= RECORDS =
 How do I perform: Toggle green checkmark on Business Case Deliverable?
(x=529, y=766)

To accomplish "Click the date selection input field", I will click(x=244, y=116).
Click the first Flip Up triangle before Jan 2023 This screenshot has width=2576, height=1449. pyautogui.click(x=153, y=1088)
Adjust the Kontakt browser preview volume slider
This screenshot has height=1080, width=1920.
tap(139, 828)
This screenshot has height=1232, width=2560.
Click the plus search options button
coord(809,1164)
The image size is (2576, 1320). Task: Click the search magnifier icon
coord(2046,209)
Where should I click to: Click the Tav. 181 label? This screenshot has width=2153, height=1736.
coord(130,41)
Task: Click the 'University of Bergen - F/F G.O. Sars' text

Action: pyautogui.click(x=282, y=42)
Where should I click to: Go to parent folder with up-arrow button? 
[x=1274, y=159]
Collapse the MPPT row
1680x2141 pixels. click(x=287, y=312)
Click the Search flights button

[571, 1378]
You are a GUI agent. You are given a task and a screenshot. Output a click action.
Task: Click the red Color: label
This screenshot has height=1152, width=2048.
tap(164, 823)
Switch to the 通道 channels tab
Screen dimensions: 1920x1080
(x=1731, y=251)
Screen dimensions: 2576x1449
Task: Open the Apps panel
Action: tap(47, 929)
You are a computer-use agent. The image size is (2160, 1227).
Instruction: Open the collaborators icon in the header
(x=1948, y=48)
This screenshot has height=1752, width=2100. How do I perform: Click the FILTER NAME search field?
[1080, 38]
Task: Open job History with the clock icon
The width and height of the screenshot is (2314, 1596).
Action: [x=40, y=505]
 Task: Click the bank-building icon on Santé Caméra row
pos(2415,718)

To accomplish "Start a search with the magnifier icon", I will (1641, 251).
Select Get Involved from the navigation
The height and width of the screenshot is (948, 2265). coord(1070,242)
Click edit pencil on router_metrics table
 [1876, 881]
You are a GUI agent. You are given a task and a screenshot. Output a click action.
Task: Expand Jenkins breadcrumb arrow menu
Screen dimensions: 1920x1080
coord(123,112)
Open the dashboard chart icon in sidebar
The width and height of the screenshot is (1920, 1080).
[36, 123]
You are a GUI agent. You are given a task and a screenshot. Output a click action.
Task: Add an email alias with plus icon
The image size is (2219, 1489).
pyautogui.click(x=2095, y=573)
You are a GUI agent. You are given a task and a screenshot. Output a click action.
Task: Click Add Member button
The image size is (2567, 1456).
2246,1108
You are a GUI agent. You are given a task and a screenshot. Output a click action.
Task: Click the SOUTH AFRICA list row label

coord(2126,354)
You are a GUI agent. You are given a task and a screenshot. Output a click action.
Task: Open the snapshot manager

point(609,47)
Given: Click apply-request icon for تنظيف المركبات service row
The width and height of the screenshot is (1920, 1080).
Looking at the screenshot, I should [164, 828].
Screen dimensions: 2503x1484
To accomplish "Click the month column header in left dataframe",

= AIM OF THE EXERCISE =
Each entry is to be returned in full, character for character.

= SOLVED PROBLEM =
 How do I perform: Toggle green checkmark on Business Case Deliverable?
(x=529, y=766)

To accomplish "Click the date selection input field", I will click(x=244, y=116).
Click the first Flip Up triangle before Jan 2023 This screenshot has width=2576, height=1449. pyautogui.click(x=153, y=1088)
Adjust the Kontakt browser preview volume slider
This screenshot has height=1080, width=1920.
tap(139, 828)
This screenshot has height=1232, width=2560.
Click the plus search options button
coord(809,1164)
The image size is (2576, 1320). Task: Click the search magnifier icon
coord(2046,209)
Where should I click to: Click the Tav. 181 label? This screenshot has width=2153, height=1736.
coord(130,41)
Task: Click the 'University of Bergen - F/F G.O. Sars' text

Action: pyautogui.click(x=282, y=42)
Where should I click to: Go to parent folder with up-arrow button? 
[x=1274, y=159]
Collapse the MPPT row
1680x2141 pixels. click(x=287, y=312)
Click the Search flights button

[571, 1378]
You are a GUI agent. You are given a task and a screenshot. Output a click action.
Task: Click the red Color: label
This screenshot has height=1152, width=2048.
tap(164, 823)
Switch to the 通道 channels tab
Screen dimensions: 1920x1080
(x=1731, y=251)
Screen dimensions: 2576x1449
Task: Open the Apps panel
Action: tap(47, 929)
You are a computer-use agent. The image size is (2160, 1227).
Instruction: Open the collaborators icon in the header
(x=1948, y=48)
This screenshot has height=1752, width=2100. How do I perform: Click the FILTER NAME search field?
[1080, 38]
Task: Open job History with the clock icon
The width and height of the screenshot is (2314, 1596).
Action: [x=40, y=505]
 Task: Click the bank-building icon on Santé Caméra row
pos(2415,718)

To accomplish "Start a search with the magnifier icon", I will (1641, 251).
Select Get Involved from the navigation
The height and width of the screenshot is (948, 2265). coord(1070,242)
Click edit pencil on router_metrics table
 [1876, 881]
You are a GUI agent. You are given a task and a screenshot. Output a click action.
Task: Expand Jenkins breadcrumb arrow menu
Screen dimensions: 1920x1080
coord(123,112)
Open the dashboard chart icon in sidebar
The width and height of the screenshot is (1920, 1080).
[36, 123]
You are a GUI agent. You are given a task and a screenshot. Output a click action.
Task: Add an email alias with plus icon
The image size is (2219, 1489).
pyautogui.click(x=2095, y=573)
You are a GUI agent. You are given a task and a screenshot. Output a click action.
Task: Click Add Member button
The image size is (2567, 1456).
2246,1108
You are a GUI agent. You are given a task and a screenshot. Output a click action.
Task: Click the SOUTH AFRICA list row label

coord(2126,354)
You are a GUI agent. You are given a task and a screenshot. Output a click action.
Task: Open the snapshot manager

point(609,47)
Given: Click apply-request icon for تنظيف المركبات service row
The width and height of the screenshot is (1920, 1080).
Looking at the screenshot, I should [164, 828].
Screen dimensions: 2503x1484
To accomplish "Click the month column header in left dataframe",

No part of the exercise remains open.